- 所给文本:
董:可不是。我当时就感觉到观众喜欢这种刚刚出现的通俗音乐,特别是这些歌手的演唱方法,发声的方法。我赞成这种音乐的发展,这是时代的需要。过去我们那种洋嗓子也好,土嗓子也好,总是跟观众有些距离,小明他们这批歌手的演唱像是在跟观众对话,他们把演员和观众的距离拉近了,给人一种亲切感。当然,文艺界也有一部分人反对得很厉害,有人就说:这是什么《军港之夜》?是《香港之夜》!我在1980年在沈阳召开的一个“全国轻音乐座谈会”上反驳了这种看法,但我同时强调,轻音乐——当时还不叫通俗音乐——必须健康。

雪:“通俗音乐”的说法应该是在80年代末才传开的吧?

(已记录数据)
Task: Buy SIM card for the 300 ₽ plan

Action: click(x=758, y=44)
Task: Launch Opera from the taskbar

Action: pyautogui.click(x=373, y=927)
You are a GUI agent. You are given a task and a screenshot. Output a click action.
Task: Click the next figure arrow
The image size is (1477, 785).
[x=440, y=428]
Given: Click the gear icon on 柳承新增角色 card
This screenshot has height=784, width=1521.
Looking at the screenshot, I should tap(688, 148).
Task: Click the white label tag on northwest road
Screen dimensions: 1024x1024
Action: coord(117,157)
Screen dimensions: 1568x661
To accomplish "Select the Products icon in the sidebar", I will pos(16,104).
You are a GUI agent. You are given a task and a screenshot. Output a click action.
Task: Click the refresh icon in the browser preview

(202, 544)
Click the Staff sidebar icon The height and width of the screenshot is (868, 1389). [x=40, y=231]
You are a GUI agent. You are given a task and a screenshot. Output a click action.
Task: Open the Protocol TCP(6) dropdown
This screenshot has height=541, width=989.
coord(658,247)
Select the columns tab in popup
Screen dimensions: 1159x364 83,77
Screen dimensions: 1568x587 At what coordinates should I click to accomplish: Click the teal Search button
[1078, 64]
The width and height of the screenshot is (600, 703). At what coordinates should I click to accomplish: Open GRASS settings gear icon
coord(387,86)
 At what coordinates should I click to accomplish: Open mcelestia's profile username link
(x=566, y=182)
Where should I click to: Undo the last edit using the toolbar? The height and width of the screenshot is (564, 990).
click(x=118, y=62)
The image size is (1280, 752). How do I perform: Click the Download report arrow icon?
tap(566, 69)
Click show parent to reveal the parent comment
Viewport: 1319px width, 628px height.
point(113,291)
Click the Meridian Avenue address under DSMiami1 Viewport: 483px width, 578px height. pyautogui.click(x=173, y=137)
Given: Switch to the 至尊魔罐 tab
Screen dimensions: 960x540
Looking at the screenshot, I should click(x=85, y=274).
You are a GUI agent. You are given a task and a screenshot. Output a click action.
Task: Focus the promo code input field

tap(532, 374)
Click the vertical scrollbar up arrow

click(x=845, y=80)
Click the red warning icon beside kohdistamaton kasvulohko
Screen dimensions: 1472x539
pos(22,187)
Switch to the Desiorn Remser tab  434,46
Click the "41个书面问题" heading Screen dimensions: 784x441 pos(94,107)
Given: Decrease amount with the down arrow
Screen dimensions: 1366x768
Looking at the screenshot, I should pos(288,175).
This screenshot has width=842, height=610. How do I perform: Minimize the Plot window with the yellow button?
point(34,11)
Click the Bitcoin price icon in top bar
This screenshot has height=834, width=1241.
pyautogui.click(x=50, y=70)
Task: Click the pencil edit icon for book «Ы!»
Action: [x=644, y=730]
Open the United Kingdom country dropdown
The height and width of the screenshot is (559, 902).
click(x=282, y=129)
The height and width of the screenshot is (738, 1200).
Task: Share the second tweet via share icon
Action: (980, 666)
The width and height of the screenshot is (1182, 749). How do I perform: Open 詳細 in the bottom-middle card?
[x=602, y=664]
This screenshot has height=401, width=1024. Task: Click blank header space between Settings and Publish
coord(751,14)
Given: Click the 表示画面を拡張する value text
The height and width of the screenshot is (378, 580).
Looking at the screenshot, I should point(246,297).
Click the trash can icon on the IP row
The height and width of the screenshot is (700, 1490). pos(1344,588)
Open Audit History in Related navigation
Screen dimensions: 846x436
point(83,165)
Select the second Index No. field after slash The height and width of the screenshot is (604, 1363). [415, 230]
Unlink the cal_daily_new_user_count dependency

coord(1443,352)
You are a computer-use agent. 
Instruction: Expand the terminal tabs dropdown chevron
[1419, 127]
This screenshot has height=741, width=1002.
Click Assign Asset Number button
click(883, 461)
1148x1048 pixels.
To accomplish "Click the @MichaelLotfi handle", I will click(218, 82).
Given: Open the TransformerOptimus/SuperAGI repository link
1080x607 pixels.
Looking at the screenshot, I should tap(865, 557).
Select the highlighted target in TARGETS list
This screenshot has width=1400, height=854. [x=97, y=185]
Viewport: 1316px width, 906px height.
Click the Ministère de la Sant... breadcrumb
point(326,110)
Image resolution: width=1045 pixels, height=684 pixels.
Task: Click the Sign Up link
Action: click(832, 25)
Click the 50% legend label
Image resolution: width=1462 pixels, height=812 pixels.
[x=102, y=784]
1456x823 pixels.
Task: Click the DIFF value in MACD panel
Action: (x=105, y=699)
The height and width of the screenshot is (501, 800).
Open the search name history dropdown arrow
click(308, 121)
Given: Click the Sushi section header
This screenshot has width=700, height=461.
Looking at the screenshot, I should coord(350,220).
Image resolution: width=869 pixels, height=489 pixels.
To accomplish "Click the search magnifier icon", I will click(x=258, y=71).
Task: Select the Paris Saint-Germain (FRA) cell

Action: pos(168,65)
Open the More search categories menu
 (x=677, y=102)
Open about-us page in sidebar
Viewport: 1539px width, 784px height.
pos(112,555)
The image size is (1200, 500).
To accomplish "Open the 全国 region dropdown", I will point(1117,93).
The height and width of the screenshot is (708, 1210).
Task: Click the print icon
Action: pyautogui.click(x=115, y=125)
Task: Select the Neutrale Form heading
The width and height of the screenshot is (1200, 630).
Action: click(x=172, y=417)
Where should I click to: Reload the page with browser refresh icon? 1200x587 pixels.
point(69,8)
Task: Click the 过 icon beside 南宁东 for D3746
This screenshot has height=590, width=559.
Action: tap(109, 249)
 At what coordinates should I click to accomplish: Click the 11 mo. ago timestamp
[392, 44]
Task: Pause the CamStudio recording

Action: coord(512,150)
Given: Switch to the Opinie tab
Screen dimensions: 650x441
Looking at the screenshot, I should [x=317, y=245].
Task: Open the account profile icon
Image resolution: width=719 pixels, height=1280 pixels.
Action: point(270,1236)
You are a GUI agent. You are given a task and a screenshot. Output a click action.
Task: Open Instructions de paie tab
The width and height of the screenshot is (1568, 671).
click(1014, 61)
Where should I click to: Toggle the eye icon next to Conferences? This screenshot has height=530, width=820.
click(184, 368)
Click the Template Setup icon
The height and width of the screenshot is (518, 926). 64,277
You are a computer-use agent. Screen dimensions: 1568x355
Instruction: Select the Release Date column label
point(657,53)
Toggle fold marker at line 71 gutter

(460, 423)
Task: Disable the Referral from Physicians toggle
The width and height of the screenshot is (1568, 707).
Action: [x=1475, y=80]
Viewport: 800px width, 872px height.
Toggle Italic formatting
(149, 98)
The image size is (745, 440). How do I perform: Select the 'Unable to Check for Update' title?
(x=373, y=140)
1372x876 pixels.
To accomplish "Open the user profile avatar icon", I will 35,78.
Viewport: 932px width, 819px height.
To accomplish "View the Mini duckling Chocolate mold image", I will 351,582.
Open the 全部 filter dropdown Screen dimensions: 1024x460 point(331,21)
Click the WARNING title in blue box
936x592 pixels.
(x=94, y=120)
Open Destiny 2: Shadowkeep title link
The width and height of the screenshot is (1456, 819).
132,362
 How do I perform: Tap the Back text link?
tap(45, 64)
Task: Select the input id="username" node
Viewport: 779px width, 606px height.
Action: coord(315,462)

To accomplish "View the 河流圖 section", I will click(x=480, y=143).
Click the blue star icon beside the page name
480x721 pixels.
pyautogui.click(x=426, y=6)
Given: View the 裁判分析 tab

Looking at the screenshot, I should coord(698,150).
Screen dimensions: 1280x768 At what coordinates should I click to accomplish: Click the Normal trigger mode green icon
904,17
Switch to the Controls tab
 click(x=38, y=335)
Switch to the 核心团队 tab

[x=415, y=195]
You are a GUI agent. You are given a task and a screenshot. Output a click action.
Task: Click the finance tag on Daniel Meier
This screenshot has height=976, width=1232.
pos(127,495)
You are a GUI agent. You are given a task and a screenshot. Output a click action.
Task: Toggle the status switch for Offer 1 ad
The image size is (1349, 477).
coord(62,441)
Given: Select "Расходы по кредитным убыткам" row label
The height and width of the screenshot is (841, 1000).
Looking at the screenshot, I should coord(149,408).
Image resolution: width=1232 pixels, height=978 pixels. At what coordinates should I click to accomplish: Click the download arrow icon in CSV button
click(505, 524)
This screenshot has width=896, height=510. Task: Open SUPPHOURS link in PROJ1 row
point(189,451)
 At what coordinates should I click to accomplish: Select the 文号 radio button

- 练习目标:
根据所给文本,董于1980年在哪次会议上反驳了反对通俗音乐的看法?

- 最终结果:
在沈阳召开的“全国轻音乐座谈会”上。